Entiendo que es una opinión impopular. La organización Luchemos por la Vida, decana de la seguridad vial, propone todo el tiempo leyes para seguir bajando los límites de velocidad e incluso recomienda, para evitar accidentes, no viajar nunca a más de 90 o 100 kilómetros por ahora, “aunque esté permitido”. Tiene sentido lo que dicen, por supuesto, pero entonces por qué, me pregunto, no ir todavía un poco más despacio y reducir aún más el riesgo. “Un minuto no hace la diferencia”, dice un cartel del gobierno en la Ruta 2, con el dedito levantado. Pero no es un minuto: un promedio de 120 km/h frente a un promedio de 90 km/h le quita una hora entera a un viaje a Pinamar. El viejo “Papá no corras” tenía sentido en las viejas rutas infrahumanas de los ‘80, un salvaje oeste donde llegar a Mar del Plata en temporada era una hazaña como cruzar el Aconcagua. Desde que el viaje es todo cuatro carriles, la situación es muy distinta.

Registros en bruto:

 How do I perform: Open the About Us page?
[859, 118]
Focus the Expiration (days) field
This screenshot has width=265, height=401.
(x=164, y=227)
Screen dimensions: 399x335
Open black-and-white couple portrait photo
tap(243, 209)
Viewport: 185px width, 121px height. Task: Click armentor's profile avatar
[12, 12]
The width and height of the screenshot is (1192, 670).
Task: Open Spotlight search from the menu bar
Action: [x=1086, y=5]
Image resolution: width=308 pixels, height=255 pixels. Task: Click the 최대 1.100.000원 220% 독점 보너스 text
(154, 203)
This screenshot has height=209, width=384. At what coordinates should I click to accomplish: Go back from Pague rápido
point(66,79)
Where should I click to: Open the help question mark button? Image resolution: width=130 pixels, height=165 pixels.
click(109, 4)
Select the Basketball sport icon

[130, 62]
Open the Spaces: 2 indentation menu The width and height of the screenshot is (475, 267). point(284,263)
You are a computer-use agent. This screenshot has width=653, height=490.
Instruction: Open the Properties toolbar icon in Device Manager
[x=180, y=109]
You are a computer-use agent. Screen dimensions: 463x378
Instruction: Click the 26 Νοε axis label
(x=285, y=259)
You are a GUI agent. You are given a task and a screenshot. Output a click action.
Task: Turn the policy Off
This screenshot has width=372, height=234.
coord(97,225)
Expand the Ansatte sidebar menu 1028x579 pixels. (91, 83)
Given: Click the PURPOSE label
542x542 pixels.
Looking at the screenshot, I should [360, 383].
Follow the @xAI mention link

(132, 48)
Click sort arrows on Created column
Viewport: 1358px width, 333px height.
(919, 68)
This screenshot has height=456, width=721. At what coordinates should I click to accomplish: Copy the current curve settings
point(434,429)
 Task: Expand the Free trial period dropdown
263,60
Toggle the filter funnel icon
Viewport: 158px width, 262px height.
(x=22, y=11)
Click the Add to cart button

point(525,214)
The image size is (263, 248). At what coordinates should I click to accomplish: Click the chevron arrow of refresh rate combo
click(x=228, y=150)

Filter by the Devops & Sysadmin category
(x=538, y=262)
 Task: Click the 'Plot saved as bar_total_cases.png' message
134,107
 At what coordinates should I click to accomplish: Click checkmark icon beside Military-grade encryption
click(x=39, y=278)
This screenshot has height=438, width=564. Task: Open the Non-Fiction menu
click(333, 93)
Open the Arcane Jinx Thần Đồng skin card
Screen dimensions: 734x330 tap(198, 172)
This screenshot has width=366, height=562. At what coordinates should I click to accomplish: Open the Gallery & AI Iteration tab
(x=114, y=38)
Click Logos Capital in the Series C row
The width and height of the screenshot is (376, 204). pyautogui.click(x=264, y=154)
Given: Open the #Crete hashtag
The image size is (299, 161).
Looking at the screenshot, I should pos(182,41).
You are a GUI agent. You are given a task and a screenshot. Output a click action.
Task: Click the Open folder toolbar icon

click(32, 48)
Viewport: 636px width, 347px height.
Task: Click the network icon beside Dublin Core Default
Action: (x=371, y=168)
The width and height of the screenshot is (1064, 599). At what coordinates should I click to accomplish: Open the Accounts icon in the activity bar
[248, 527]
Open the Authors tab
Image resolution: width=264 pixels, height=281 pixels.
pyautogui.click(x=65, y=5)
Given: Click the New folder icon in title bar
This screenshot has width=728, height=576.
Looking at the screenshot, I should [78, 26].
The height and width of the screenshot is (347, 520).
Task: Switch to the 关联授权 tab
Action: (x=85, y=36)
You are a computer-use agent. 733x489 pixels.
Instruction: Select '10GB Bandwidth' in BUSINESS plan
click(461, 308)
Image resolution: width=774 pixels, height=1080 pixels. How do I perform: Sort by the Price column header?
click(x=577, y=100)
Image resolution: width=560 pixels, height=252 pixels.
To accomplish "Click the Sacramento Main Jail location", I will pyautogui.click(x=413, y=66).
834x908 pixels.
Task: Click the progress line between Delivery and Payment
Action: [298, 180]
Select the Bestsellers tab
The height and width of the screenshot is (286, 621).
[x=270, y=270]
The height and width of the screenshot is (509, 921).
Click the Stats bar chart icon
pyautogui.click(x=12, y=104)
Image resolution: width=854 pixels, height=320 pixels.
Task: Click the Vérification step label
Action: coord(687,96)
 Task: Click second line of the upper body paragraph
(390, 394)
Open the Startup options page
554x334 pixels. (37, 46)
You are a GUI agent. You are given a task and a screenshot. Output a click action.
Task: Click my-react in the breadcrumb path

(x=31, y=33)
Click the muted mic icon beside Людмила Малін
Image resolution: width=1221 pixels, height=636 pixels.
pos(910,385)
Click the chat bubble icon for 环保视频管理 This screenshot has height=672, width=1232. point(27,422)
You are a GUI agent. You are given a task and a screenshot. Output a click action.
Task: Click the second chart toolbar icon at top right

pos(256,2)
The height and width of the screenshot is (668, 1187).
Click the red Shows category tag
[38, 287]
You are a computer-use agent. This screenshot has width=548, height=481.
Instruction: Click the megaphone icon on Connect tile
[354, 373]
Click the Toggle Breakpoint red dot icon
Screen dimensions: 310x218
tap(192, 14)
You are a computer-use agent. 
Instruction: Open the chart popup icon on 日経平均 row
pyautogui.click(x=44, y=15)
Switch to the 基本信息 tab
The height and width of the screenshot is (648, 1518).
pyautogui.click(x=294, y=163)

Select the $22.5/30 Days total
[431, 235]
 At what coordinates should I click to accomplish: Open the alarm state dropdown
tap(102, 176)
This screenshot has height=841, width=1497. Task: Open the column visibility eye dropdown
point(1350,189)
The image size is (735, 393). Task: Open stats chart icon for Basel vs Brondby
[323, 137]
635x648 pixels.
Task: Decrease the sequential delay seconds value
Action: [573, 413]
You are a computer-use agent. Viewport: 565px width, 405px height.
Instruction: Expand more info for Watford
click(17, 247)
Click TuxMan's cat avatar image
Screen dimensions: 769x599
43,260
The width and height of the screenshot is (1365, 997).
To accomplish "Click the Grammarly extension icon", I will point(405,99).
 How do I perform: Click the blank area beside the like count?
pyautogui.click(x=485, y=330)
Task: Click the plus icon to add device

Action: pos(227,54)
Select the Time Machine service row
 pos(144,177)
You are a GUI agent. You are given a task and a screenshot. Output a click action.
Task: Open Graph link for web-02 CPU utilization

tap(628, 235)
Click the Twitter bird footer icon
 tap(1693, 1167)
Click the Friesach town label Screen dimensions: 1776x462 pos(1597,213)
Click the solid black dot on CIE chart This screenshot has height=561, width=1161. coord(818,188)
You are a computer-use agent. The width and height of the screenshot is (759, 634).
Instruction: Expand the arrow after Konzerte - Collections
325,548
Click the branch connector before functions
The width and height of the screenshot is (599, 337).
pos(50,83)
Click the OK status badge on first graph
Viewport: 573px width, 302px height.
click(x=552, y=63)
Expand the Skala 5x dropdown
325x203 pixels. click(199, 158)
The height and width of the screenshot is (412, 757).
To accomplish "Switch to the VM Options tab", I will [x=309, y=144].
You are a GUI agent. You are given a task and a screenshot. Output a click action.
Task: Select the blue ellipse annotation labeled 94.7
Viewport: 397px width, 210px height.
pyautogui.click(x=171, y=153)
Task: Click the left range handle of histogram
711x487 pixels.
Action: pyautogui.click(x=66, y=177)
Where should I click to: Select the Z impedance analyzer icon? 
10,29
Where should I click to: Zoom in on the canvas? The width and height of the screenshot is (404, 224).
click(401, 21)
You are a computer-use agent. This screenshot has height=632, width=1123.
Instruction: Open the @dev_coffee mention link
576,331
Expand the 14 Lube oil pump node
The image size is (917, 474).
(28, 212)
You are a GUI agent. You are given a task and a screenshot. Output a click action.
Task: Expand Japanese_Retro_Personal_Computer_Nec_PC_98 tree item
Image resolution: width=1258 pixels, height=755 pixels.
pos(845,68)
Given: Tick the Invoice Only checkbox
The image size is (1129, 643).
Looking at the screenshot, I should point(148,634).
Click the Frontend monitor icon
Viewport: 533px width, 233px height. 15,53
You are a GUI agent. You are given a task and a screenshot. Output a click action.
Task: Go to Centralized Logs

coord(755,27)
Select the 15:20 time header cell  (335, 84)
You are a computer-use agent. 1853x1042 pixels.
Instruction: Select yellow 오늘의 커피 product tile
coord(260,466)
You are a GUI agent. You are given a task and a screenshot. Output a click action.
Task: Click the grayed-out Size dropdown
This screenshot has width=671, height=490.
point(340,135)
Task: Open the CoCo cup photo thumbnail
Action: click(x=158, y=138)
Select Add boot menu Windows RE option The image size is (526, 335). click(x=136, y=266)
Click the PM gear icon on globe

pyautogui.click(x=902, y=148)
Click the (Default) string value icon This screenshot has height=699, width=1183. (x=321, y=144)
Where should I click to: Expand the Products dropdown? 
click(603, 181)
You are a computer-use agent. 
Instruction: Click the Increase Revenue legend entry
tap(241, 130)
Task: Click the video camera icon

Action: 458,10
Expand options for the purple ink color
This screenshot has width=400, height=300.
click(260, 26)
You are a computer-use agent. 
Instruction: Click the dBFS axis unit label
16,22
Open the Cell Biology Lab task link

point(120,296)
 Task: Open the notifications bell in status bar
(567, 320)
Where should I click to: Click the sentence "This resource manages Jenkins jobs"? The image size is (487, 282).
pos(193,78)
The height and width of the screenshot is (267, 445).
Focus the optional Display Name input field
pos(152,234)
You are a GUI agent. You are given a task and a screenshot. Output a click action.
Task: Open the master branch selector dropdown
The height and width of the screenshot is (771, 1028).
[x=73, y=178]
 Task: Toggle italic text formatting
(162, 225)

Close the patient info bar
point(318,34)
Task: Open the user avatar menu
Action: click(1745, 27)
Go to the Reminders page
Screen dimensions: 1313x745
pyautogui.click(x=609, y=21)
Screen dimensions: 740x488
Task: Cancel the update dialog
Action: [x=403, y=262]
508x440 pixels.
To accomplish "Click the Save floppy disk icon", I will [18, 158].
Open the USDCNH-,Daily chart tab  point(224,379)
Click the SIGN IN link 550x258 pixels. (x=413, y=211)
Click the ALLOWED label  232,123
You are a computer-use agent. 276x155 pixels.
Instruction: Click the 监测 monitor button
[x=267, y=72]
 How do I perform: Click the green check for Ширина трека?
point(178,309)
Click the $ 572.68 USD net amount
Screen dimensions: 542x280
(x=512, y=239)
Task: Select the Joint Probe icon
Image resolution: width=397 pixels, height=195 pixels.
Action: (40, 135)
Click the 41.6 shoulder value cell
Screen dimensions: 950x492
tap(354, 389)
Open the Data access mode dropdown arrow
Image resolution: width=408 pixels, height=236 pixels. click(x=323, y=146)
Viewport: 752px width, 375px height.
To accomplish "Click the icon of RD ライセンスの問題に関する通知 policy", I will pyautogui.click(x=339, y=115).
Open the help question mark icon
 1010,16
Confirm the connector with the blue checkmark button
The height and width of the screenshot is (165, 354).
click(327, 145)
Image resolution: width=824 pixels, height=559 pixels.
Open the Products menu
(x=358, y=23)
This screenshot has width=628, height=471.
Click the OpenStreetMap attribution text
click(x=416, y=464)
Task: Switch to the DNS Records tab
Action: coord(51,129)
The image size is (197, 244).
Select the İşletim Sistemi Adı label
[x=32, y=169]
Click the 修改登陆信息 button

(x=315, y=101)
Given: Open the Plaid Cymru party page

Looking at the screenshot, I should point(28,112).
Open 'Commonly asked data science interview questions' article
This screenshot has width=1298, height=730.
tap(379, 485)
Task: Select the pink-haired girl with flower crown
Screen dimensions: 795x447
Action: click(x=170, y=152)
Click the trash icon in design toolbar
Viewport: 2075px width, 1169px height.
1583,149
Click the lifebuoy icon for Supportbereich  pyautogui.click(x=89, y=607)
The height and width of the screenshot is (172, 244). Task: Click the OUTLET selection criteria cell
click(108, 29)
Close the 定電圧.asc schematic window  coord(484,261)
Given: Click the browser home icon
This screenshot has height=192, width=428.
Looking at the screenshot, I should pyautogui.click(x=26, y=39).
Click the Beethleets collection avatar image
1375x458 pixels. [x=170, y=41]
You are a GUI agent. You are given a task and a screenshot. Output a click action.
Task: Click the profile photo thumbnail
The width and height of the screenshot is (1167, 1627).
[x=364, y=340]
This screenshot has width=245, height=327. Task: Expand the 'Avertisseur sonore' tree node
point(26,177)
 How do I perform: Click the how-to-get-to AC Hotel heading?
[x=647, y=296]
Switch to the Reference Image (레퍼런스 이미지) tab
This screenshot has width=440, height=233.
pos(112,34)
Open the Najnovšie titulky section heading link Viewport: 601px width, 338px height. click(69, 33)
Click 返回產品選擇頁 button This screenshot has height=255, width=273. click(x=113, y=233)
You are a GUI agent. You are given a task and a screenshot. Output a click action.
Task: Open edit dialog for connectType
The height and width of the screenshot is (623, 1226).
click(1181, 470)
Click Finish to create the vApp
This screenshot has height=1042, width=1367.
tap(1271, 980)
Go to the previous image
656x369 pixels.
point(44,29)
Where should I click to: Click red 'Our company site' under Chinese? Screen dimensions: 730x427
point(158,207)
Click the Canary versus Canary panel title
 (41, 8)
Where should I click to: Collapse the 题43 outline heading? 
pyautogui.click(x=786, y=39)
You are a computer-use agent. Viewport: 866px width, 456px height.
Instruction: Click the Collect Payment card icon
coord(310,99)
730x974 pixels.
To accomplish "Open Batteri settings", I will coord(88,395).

Tarea a realizar:
Según el fragmento, ¿qué frase muestra el cartel del gobierno en la Ruta 2? Para responder, básate solo en el fragmento.

Respuesta escrita:
«Un minuto no hace la diferencia».